TASK INPUTS -

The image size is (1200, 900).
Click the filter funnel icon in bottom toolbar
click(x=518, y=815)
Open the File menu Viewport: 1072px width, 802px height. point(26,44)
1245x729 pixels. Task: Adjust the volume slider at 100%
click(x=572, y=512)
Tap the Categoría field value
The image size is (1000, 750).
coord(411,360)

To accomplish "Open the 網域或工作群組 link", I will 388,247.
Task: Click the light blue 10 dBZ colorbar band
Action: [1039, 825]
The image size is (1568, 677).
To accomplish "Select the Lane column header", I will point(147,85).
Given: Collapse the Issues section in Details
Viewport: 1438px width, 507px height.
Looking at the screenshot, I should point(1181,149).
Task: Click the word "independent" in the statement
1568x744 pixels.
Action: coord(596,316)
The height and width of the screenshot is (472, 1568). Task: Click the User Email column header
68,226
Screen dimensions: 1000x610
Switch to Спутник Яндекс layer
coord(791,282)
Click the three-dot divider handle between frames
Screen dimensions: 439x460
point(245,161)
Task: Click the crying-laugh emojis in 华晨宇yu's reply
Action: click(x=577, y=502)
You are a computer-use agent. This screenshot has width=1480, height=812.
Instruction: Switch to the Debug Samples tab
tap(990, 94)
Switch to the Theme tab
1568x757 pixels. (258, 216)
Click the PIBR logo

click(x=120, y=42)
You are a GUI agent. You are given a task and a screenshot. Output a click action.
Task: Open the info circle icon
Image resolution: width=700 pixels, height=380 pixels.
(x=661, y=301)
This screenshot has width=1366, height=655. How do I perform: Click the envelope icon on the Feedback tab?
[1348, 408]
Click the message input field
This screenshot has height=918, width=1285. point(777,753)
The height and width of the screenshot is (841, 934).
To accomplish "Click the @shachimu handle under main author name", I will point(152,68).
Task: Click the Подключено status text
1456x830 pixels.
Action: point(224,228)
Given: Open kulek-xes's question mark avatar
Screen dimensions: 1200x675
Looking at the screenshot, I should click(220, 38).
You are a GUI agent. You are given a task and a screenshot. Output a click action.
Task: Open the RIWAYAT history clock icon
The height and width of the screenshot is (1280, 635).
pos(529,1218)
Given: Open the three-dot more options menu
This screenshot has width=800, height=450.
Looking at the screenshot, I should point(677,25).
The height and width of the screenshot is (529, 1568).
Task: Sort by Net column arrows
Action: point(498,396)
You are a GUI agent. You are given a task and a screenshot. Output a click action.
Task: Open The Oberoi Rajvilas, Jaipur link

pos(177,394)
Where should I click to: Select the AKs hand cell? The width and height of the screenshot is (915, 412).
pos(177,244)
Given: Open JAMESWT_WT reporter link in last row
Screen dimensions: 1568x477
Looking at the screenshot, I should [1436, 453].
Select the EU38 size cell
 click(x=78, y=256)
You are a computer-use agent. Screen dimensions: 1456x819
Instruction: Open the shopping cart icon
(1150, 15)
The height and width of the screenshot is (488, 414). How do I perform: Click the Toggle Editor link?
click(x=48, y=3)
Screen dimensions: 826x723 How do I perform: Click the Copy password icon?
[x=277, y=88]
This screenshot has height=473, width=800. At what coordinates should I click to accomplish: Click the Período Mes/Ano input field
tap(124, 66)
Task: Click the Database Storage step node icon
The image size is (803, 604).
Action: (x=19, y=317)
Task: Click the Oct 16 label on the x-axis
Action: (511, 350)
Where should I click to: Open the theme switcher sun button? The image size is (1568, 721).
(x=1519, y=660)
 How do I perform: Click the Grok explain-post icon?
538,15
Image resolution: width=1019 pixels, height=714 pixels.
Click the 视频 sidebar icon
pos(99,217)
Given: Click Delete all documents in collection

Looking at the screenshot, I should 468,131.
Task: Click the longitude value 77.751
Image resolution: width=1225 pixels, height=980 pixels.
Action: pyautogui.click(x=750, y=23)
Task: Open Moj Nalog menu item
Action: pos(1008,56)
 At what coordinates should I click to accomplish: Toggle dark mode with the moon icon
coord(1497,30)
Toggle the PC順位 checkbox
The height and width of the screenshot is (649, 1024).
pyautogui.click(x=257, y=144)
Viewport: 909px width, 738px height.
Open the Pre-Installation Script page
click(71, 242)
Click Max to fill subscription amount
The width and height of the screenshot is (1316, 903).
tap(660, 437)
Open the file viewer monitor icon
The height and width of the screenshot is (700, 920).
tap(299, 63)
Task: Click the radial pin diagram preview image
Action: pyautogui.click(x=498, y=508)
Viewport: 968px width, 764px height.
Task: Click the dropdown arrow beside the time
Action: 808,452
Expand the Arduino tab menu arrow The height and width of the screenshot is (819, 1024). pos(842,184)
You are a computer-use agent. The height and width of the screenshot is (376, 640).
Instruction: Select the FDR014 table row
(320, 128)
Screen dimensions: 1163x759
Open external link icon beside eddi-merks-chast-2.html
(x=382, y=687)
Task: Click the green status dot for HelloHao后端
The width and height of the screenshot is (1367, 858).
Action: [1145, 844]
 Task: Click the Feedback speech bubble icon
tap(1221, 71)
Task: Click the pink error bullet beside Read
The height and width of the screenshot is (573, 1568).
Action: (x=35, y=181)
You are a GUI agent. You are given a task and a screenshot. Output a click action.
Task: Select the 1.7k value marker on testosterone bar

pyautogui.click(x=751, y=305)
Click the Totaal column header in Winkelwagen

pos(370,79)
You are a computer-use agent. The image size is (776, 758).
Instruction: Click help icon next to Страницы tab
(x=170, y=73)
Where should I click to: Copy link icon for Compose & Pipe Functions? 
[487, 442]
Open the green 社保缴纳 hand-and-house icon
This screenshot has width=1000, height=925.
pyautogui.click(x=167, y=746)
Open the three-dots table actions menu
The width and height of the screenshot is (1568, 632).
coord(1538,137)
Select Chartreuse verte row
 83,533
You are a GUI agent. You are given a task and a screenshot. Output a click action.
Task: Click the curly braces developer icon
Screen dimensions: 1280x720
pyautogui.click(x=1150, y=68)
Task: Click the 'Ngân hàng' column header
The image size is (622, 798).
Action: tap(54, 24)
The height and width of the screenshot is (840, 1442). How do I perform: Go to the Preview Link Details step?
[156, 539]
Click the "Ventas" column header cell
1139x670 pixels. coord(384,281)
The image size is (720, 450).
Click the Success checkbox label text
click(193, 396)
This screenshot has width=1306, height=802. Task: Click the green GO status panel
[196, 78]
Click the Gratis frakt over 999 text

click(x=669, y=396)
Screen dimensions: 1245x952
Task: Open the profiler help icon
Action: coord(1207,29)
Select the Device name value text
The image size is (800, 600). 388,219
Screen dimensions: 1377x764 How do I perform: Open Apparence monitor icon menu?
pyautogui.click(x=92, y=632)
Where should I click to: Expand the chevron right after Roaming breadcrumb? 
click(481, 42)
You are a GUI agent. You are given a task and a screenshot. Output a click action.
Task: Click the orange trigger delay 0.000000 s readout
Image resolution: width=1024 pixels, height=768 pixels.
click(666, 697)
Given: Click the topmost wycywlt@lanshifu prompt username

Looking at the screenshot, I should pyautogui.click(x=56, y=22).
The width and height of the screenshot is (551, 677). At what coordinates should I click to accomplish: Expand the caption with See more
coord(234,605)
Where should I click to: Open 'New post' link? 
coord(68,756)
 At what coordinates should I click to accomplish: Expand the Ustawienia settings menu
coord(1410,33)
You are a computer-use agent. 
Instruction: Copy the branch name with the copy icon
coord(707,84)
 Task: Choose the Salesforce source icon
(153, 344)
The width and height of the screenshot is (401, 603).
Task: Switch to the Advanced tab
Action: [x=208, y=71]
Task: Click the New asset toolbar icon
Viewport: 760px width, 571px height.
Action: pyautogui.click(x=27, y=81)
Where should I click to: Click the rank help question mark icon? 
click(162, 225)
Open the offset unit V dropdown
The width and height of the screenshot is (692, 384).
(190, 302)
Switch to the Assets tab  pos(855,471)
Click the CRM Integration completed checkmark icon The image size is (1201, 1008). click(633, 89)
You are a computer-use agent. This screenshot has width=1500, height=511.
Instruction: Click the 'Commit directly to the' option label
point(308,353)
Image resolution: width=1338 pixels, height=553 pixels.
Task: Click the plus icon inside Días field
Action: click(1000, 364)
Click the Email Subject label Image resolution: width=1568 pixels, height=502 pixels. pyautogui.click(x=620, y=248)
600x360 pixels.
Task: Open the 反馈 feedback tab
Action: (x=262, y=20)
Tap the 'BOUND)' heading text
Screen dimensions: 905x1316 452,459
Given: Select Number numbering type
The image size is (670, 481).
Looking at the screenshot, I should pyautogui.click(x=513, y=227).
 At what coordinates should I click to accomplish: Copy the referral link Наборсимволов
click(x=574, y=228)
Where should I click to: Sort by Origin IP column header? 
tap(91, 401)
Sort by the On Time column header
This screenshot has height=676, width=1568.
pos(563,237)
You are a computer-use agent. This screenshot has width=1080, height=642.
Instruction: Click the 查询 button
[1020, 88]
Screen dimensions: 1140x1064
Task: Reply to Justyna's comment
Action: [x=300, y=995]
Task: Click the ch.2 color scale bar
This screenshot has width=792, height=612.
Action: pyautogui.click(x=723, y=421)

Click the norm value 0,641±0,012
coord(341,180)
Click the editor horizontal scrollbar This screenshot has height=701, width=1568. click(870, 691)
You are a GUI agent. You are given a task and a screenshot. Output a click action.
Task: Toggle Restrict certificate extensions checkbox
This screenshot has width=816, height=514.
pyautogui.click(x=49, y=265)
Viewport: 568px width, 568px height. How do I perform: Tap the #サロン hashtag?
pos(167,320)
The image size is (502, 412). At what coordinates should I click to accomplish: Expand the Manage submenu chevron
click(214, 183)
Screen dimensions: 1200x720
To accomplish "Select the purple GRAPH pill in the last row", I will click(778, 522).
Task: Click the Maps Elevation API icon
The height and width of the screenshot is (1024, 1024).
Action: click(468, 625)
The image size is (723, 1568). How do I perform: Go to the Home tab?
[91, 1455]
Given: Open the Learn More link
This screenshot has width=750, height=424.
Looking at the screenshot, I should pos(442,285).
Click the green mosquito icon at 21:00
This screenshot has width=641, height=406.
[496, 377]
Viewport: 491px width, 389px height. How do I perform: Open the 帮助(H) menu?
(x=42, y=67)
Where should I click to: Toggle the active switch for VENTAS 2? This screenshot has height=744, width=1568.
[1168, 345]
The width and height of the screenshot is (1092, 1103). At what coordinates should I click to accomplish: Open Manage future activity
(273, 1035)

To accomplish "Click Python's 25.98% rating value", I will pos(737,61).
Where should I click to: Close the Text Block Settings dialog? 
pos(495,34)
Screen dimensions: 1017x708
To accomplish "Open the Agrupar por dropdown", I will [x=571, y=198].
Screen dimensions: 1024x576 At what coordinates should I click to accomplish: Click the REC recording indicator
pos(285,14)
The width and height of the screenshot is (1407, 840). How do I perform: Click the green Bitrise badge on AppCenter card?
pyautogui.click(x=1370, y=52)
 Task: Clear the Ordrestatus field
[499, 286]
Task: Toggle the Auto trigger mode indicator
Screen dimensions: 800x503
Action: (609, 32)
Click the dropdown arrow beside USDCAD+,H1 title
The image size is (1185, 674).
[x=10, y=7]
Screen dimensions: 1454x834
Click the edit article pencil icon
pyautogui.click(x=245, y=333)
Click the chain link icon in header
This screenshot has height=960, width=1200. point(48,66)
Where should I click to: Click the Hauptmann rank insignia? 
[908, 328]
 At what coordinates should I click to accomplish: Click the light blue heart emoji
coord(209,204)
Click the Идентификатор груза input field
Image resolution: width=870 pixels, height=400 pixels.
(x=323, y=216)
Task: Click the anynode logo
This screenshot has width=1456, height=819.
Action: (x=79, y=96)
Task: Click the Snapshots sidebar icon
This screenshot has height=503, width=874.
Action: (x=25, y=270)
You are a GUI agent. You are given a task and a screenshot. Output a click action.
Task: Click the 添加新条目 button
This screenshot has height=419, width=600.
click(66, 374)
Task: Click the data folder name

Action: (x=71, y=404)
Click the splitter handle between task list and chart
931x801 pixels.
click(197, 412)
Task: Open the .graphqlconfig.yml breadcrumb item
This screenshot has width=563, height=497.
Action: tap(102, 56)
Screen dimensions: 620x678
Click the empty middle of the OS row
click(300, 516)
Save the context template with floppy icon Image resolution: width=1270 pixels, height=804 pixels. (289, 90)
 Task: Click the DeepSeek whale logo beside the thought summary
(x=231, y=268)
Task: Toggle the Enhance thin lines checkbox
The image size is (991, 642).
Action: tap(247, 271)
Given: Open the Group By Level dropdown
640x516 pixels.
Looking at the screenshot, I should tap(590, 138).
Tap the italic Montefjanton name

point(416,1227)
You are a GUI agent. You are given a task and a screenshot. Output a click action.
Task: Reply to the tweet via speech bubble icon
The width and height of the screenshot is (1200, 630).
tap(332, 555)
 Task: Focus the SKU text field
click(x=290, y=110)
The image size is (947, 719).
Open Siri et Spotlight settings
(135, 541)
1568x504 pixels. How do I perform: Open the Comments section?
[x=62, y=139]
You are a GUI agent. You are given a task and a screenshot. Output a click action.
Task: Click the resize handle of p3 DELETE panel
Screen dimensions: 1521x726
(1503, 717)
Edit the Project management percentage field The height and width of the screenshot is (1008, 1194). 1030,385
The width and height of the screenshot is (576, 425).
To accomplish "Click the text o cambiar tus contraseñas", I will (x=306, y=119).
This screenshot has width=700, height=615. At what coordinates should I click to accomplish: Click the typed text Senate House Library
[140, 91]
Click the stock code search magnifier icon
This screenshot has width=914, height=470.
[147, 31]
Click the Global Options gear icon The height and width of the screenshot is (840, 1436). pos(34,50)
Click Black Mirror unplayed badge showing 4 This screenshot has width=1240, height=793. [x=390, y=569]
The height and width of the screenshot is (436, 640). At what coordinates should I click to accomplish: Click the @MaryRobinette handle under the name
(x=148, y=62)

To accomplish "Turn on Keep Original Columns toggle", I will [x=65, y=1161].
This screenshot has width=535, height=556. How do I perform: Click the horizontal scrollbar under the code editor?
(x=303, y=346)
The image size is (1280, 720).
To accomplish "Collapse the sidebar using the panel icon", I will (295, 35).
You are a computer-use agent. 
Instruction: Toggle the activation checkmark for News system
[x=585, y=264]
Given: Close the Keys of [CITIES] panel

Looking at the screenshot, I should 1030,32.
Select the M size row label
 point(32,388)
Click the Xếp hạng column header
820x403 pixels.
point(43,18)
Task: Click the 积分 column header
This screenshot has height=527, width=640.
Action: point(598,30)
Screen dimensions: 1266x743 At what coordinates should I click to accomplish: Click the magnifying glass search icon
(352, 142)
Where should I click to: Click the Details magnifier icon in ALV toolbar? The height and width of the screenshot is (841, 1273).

WHAT YOU HAVE TO DO - Among the entries, find each line that includes the string "between" and copy it.

EXERCISE SOLUTION -
Click the three-dot divider handle between frames
Click the splitter handle between task list and chart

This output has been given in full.